As the amount of data generated by industries increases daily, the importance of reevaluating the data stack has never been greater. Studies predict that by 2025, the world will create approximately 463 exabytes of data each day. Given this vast amount of data and its value, a modern data infrastructure is needed to store, transform, and extract meaningful insights. To start the process, data scientists should democratize their data and make it available to all appropriate organizational stakeholders.
What does the modern data stack look like? While the definition is still evolving, there are several viewpoints. The literature varies on what characteristics truly comprise a modern data stack.

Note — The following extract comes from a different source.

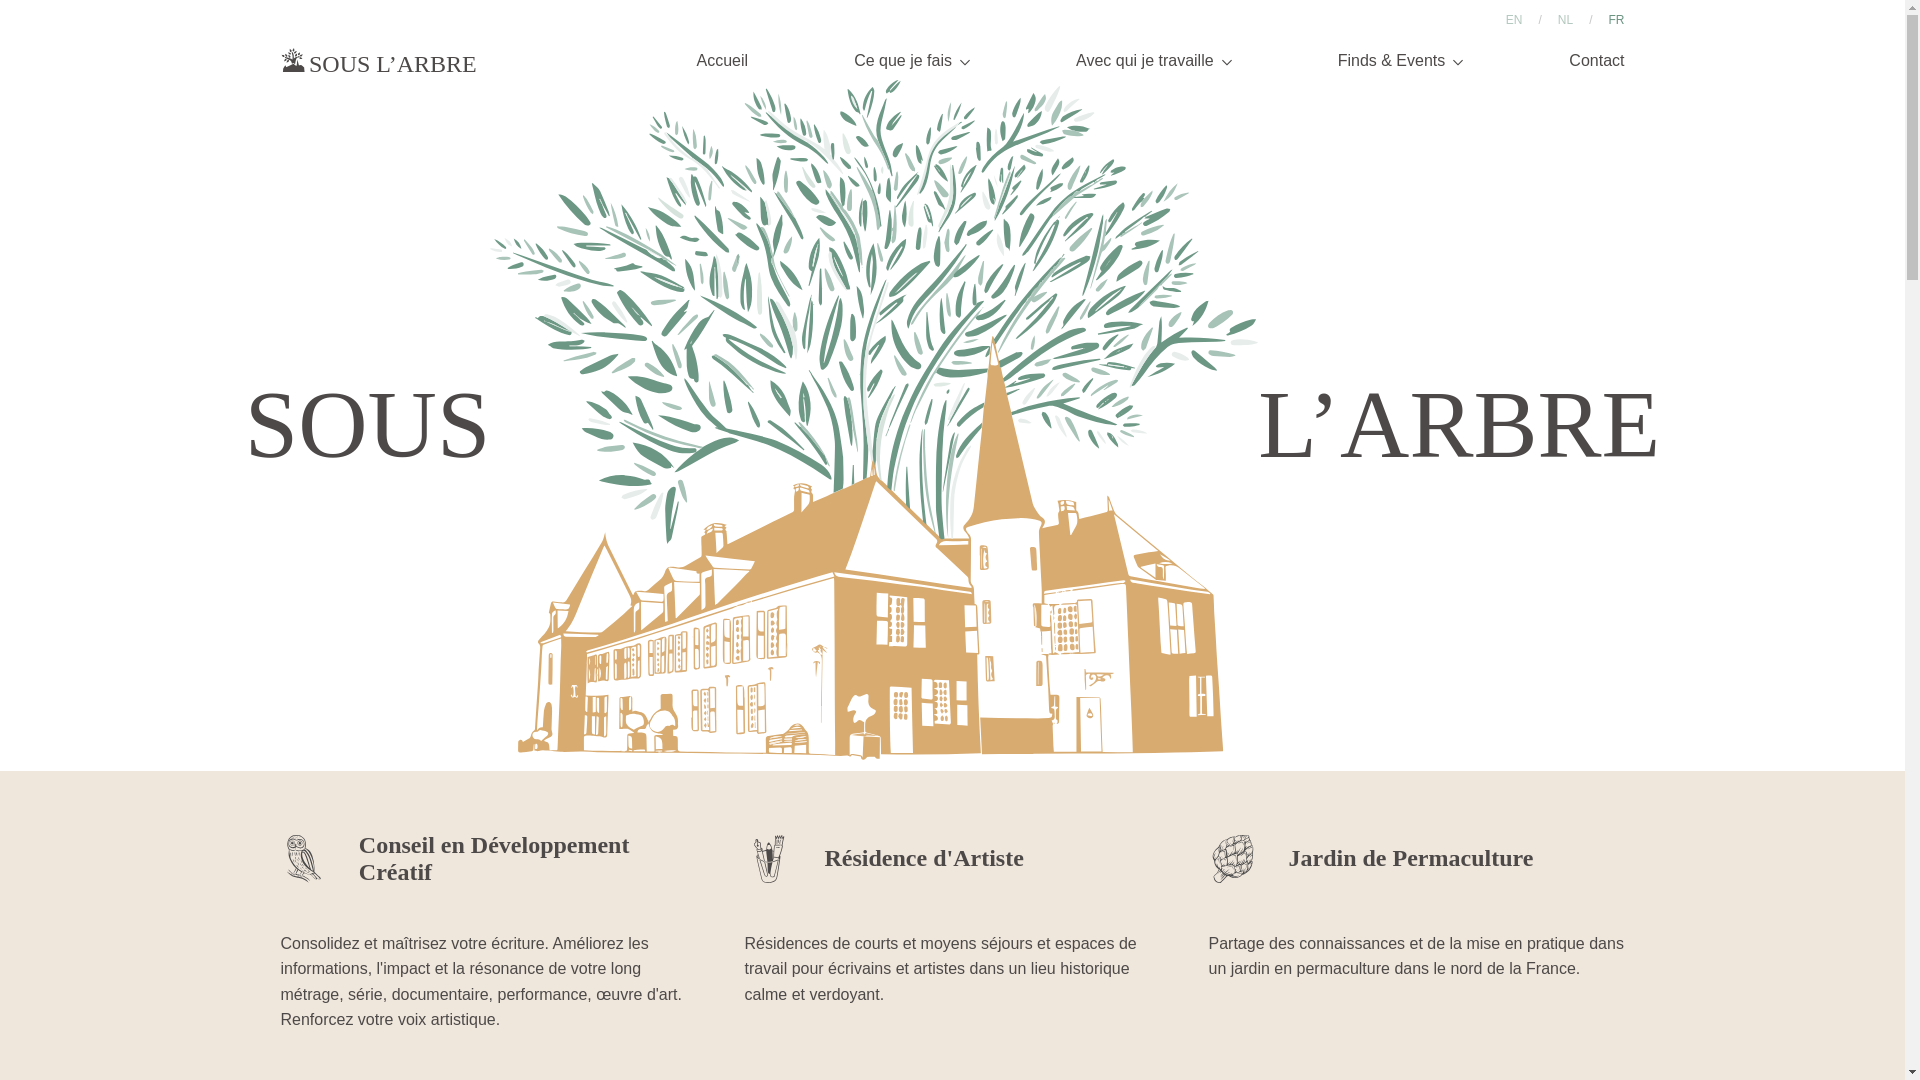 Image resolution: width=1920 pixels, height=1080 pixels. Describe the element at coordinates (1154, 60) in the screenshot. I see `Avec qui je travaille` at that location.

Modern data pipelines play a crucial role in providing data that can be used to generate insights. As the data stack evolves, it is clear that we need to look at modern data pipeline solutions through a new lens. Its features will undergo enhancements to meet the needs of today’s data scientists and analysts. Information technology leaders are still trying to understand how this data generation paradigm best fits into their organization. This blog explores this problem and how modern data pipeline solutions can overcome it.
The shift in the data platform market
The technology for modern data stacks represents recent changes in the industry. Several trends coalesced into expressing the need for new and improved solutions. These include but are not limited to:
-
The increase in data volumes and the rapid rise of machine learning capabilities
-
These heightened the demand for actionable data.
-
-
The availability of cloud architectures
-
This reduced the barrier to entry for organizations to adopt the technology.
-
-
The introduction of Amazon Redshift in 2012
-
This fundamentally changed the data warehousing and analytics landscape because elastic, scalable solutions working with big data became widely available.
-
Anyone with a data set to analyze could put it to use.
-
-
The emergence of microservices-based architectures
-
This increased the need to move data between applications.
-
With these burgeoning trends, efficient data pipelines have become an essential part of the IT infrastructure. Although these technological developments are all relatively recent, they are proving an unprecedented demand in this industry. At this point, stakeholders need a robust, flexible solution to manage and monetize an organization’s data, one of its most valuable assets.
This data management solution starts with data pipelines.
What is a data pipeline?
The foundation of the modern data platform is built upon data pipelines. The purpose of a data pipeline is to transform raw data into actionable business insights. A pipeline automates:
-
The process of ingesting data from a source
-
Transforming data according to the requirements of the business
-
Delivering the extracted data products to crucial stakeholders promptly
These three fundamental components make up a modern data pipeline. As the name implies, they need to be highly scalable, given the volumes of data. They must also be timely so analysts can utilize these up-to-the-minute data products.
Strategic and tactical decision-making based on data is no longer a quarterly, scheduled function of the business. Instead, it is a continual process. Modern data pipelines enable this by providing timely inputs to analytics processes.
To wrangle these complex topics, seven main features emerge and are required for modern data pipeline solutions to be fully functional.
-
1. Use of Cloud Data Warehouses
Modern data stacks should use cloud data warehouses as a foundational technology. This data management solution enables them to reap the benefits of performance and scalability that would otherwise be cost-prohibitive. Elastic workloads provide the flexibility to scale up when needed and scale down when not in use. Many companies run periodic workflows that peak at extremely high volumes but then scale down to almost zero in between runs.
Managed services provide tremendous benefits to organizations where data accelerates the business. Unless your company’s core value proposition is data, as with DropBox, it is not worth investing in your data platform’s on-premise hardware or software. The better choice to use cloud data warehouses allows users to focus on their core business functions rather than data infrastructure.
Your modern data pipelines should be able to run on multiple cloud environments as well as numerous data analytics engines. This is important for two reasons.
The first is that cloud providers are continuously making upgrades to their capabilities. It is a highly competitive market with fast iterations. You don’t want to be locked into one cloud provider because moving workloads over to another cloud vendor is challenging. Ideally, modern data pipelines should be robust enough to run on the three major cloud providers: Azure, AWS, and GCP.
The second reason involves efficient and cost-effective data stacks processing for your business. To ensure this, your modern data pipeline creation platform should support execution on different processing engines. For example, conventional data stores such as relational databases or file systems often work better using Spark for applying transformations. However, if your data is located in a modern store such as Snowflake, it is more efficient to use Snowflake for transformations.